For a long time now there has been a debate about what the release of the American Psychiatric Association's new Diagnostic and Statistical Manual -- the DSM-5 -- will do to the field of mental health care. This debate has spread to all quarters -- psychiatrists, psychologists, primary care physicians, parents, advocates, self-advocates. The list goes on. Because of new diagnoses and changes in criteria, there is real anxiety: Will normal behavior be pathologized? Will psychiatric diagnoses be doled out to those who don't need them? Will diagnosis be denied to those who do?
No one, however, questioned a central assumption: DSM-5 would be used far and wide. That is, until now. Last week, in a blog post that has generated much interest and handwringing, National Institute of Mental Health (NIMH) director Dr. Thomas R. Insel announced that his organization would effectively ignore the DSM-5 when funding mental health research going forward.
Many think this is a huge development. The announcement was described in some blogs as the NIMH "abandoning" the DSM, and as "a potentially seismic move." Let's take a look.
Essentially, Dr. Insel said the DSM has created a coherent landscape of psychiatric diagnosis, but that its categories of disorders do not stem from any measurable causes or underlying biological conditions in the brain. His words:
The strength of each of the editions of DSM has been "reliability" -- each edition has ensured that clinicians use the same terms in the same ways. The weakness is its lack of validity. Unlike our definitions of ischemic heart disease, lymphoma, or AIDS, the DSM diagnoses are based on a consensus about clusters of clinical symptoms, not any objective laboratory measure.
It is no secret that the DSM is a clinical tool more than a scientific one, designed to compensate for the often unknown "etiology" or cause of psychiatric illness. This has been true since we began perceiving mental illnesses as real diseases of the brain. Lacking objective diagnostic tests -- for now -- the manual creates a set of clinical categories so that doctors are on the same page, and so that research into treatments could be effectively compared.
Dr. Insel's "abandonment" of the DSM is in fact a symptom of his optimism that we are now or will soon be able to discover the "real," biological causes of mental illness. The DSM is inconsistent with this science. "We cannot succeed if we use DSM categories," he writes. "The diagnostic system has to be based on the emerging research data, not on the current symptom-based categories."

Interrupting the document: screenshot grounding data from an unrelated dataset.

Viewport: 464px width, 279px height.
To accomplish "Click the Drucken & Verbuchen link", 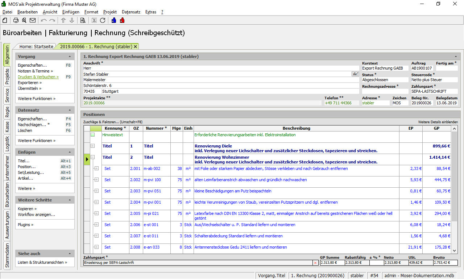I will (38, 77).
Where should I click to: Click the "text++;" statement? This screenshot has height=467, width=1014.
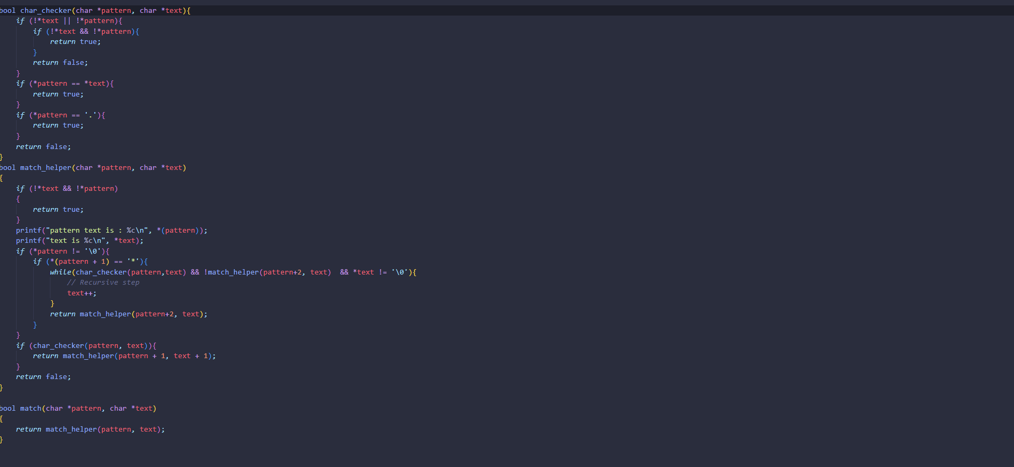pos(82,293)
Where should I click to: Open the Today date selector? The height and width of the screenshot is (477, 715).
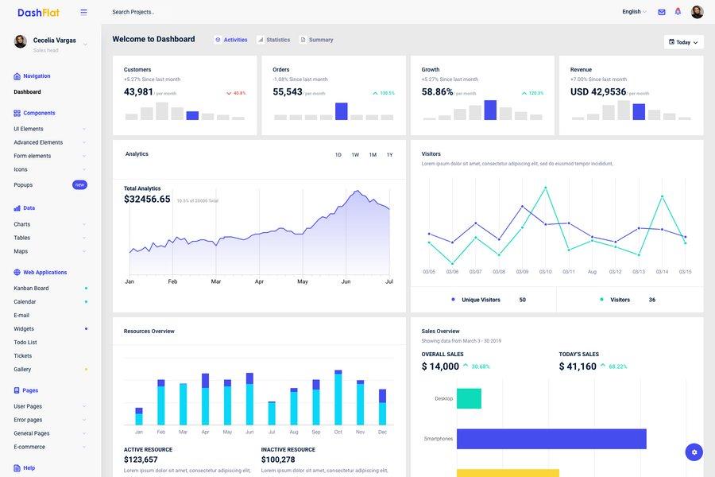click(681, 40)
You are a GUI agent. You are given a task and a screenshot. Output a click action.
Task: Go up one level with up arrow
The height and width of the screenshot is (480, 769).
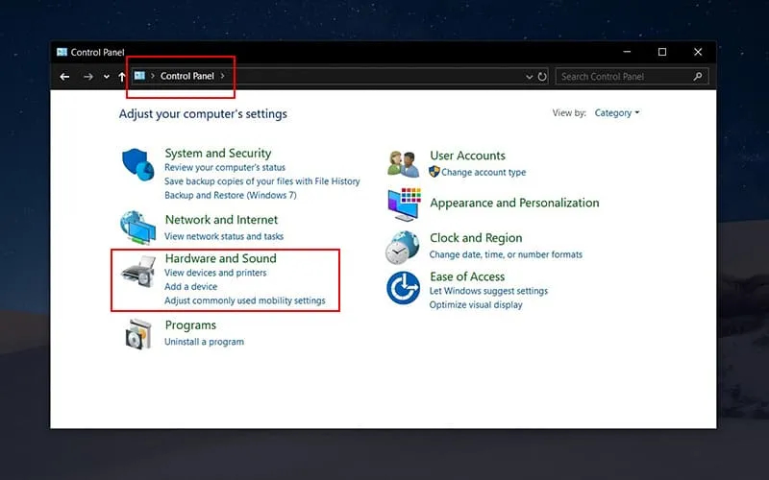122,77
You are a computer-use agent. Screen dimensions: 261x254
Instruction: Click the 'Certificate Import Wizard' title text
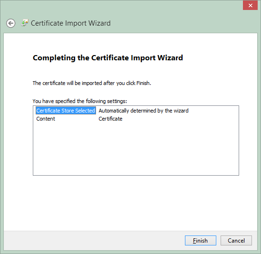[x=71, y=23]
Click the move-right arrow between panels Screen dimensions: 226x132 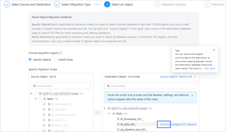tap(98, 113)
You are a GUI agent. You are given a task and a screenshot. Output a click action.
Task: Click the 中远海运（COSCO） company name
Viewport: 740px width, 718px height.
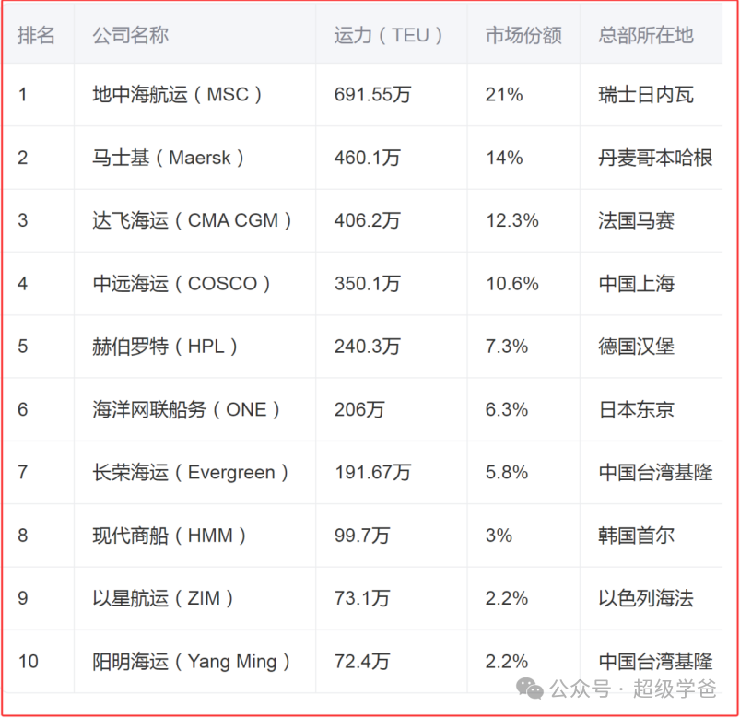182,283

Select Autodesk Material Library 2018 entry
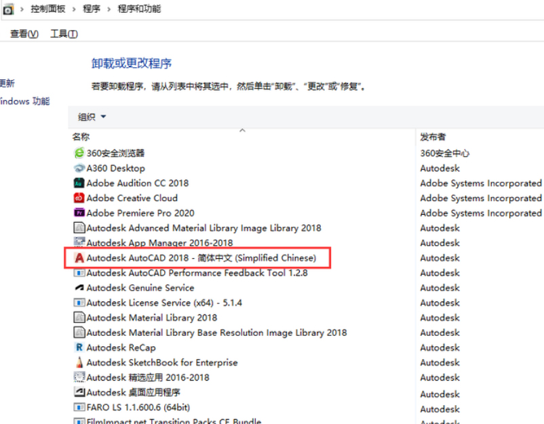click(152, 318)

In summary: For what we need to do in mental health research -- for what it is becoming clear we can do -- the DSM approach is not appropriate. Even if it is still the best way to diagnose disorders and deliver treatment and knit the mental health care system together, it must begin to be supplanted by a new science-based framework.
Dr. Insel has a framework in mind, and the NIMH will move toward funding research based on a new paradigm called Research Domain Criteria, or RDoC, first mentioned online by NIMH two years ago. "RDoC is a framework for collecting the data needed for a new nosology," or classification scheme, Insel writes. "That is why NIMH will be re-orienting its research away from DSM categories. Going forward, we will be supporting research projects that look across current categories -- or sub-divide current categories -- to begin to develop a better system."
After the somewhat alarmist response to his online posting, Dr. Insel spoke to the New York Times to clarify his views. The DSM is still of vital importance to mental health clinicians, he said. However, "biology never read that book." To put this another way: RDoC aims to represent what the brain really has to say about its own dysfunctions and what causes them. The goal is to listen to the brain with the tools of emerging science and to let it dictate new categories and associations that will lead to the new and better diagnostic tools and treatments. This is heady stuff, but it's also possible, which is why we should greet the development of RDoC and Dr. Insel's announcement with enthusiasm, not fear.
What does this mean for the family in the doctor's office this weekend? What we are seeing is shift toward two different approaches in psychiatry, one focused on clinical effectiveness, another on the needs of scientific inquiry. As Dr. Nassir Ghaemi writes in Medscape Psychiatry, the NIMH has decided "that we need two sets of diagnostic criteria: one for practice (DSM-5) and one for research (RDoC). The one for practice can be based on 'pragmatic' decisions about diagnostic criteria; the one for research should be 'real.'"
Dr. Insel concludes his posting on a optimistic, even ambitious note: "RDoC is nothing less than a plan to transform clinical practice by bringing a new generation of research to inform how we diagnose and treat mental disorders."
But whatever the promise of biological psychiatry is -- and I believe it is immense, and have dedicated the Child Mind Institute to exploring the brain with all the available tools -- its transformative effect on clinical practice is years distant. Only time will tell how these two systems will eventually work together. But it is heartening that the field is proactively preparing for this future.
Harold S. Koplewicz, MD, is a leading child and adolescent psychiatrist and the president of the Child Mind Institute, whose website, childmind.org, offers information on childhood psychiatric and learning disorders.